My mom sent me this quote from Shauna Niequist on how we come to the table (from her book Bread and Wine):
We don’t come to the table to fight or to defend. We don’t come to prove or to conquer, to draw lines in the sand or to stir up trouble. We come to the table because our hunger brings us there. We come with a need, with fragility, with an admission of our humanity. The table is the great equalizer, the level playing field many of us have been looking everywhere for. The table is the place where the doing stops, the trying stops, the masks are removed, and we allow ourselves to be nourished, like children. We allow someone else to meet our need. In a world that prides people on not having needs, on going longer and faster, on going without, on powering through, the table is a place of safety and rest and humanity, where we are allowed to be as fragile as we feel.
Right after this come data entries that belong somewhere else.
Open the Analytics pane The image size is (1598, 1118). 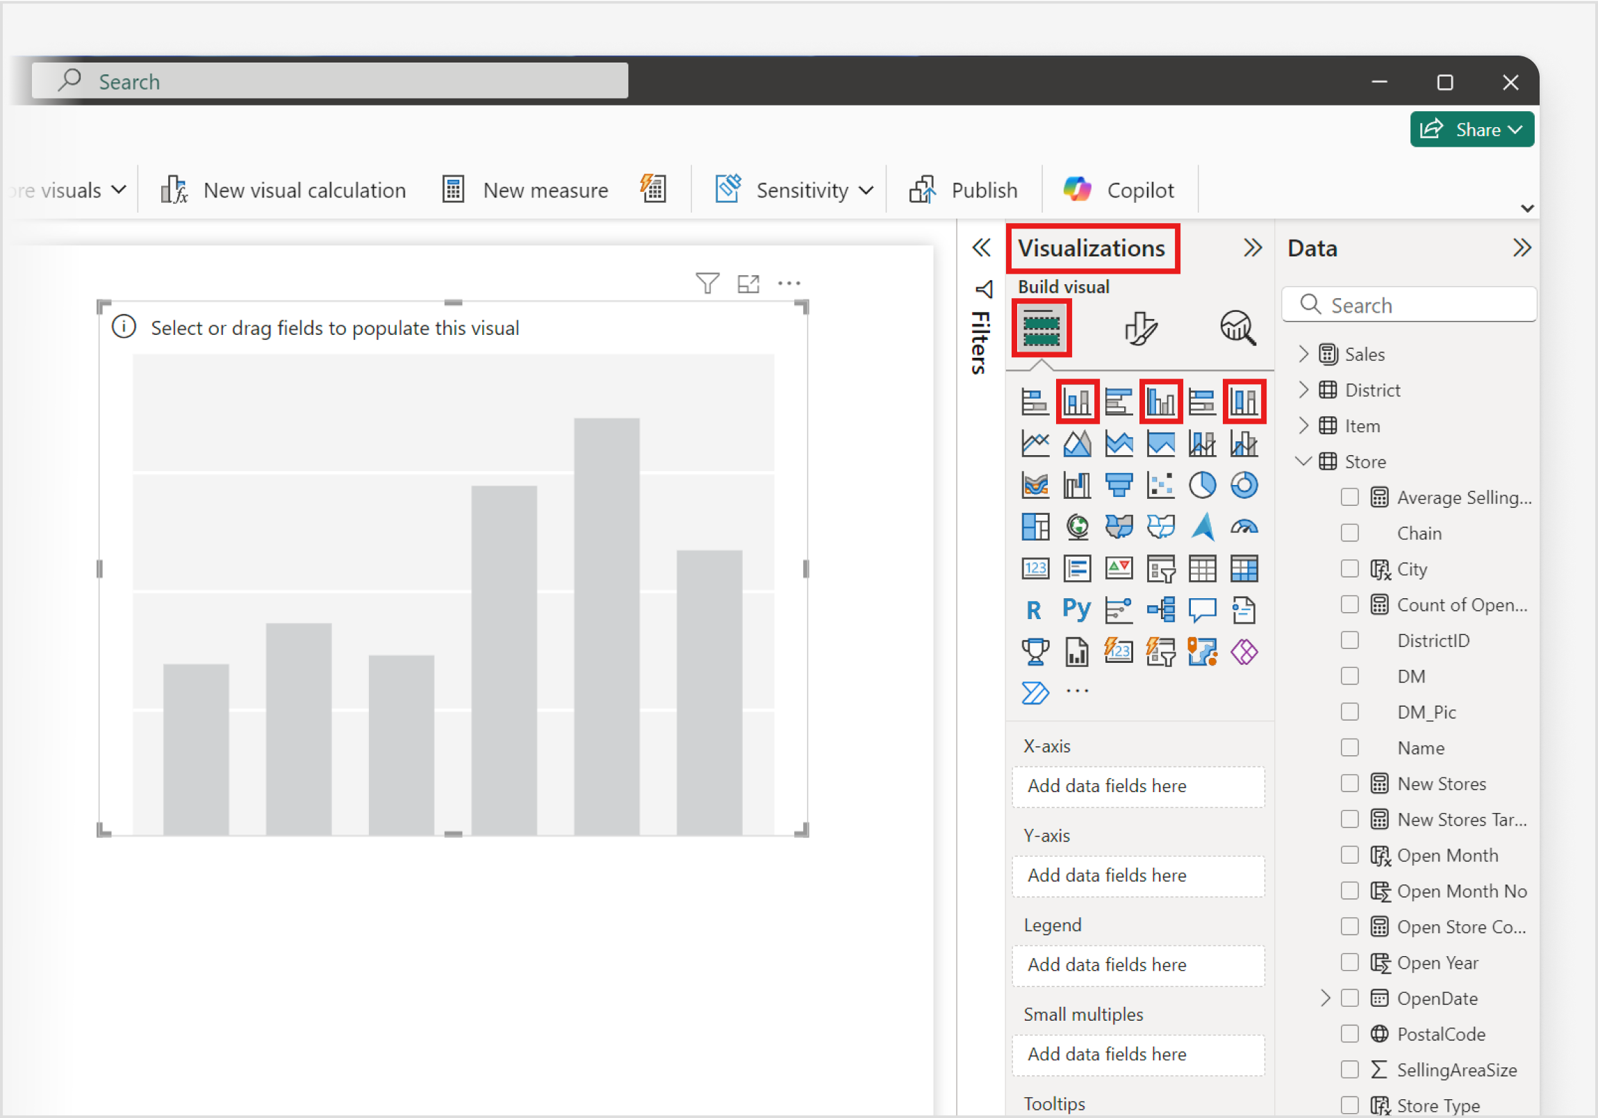(1238, 327)
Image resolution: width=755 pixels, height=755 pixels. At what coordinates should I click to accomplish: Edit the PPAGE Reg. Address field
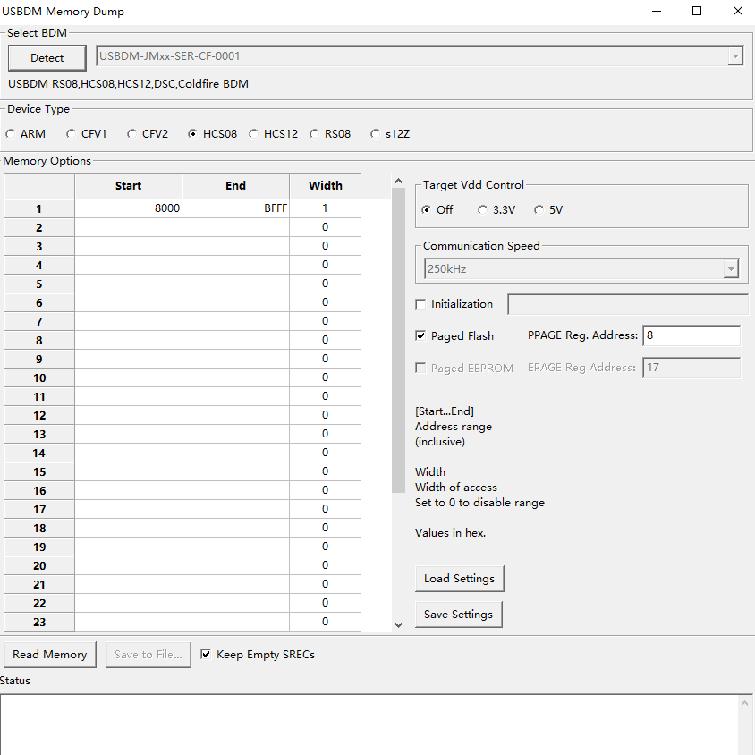692,335
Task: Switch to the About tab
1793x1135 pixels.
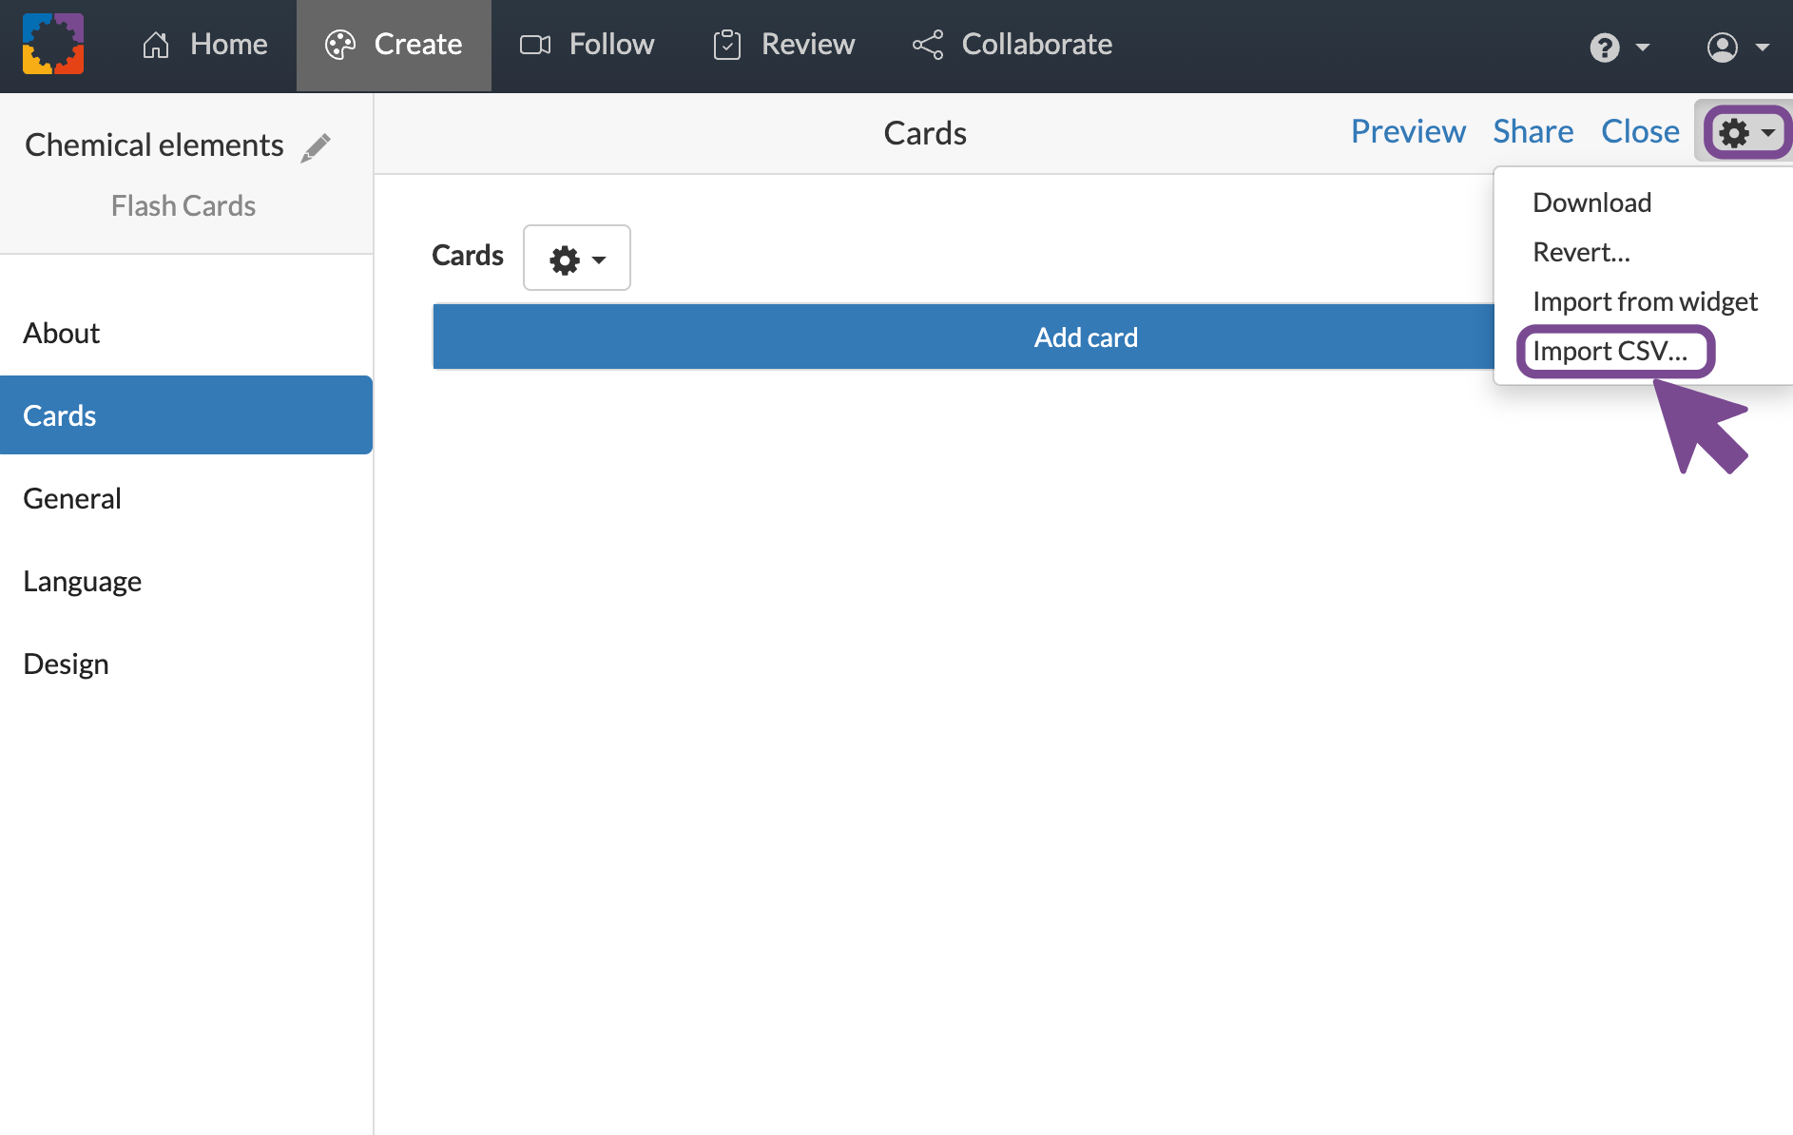Action: tap(61, 332)
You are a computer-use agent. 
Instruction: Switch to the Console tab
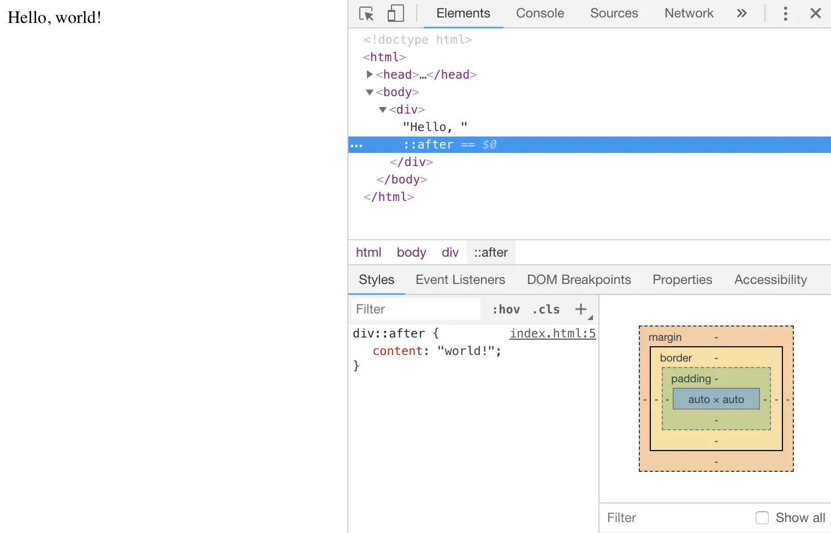pos(539,13)
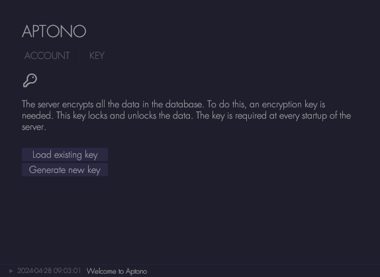The image size is (380, 277).
Task: Click the word 'server.' ending the description
Action: click(34, 127)
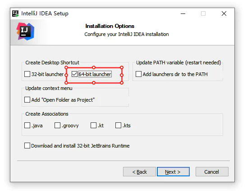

If the home is a body, the table is the heart, the beating center, the sustainer of life and health.
This is the posture we are trained into when we participate in the Eucharist. In our church we instruct people to come with hands open to receive the bread, rather than hands grasping to “grab” some bread. We allow someone else to serve us and meet our need as we come in a posture of dependence and vulnerability.
It’s interesting, though, how easy it is for people to slip back into “grabbing” the bread. There really is some training and reframing happening as we remember to open our hands to receive grace as the priest offers us the body and blood of Christ in bread and wine.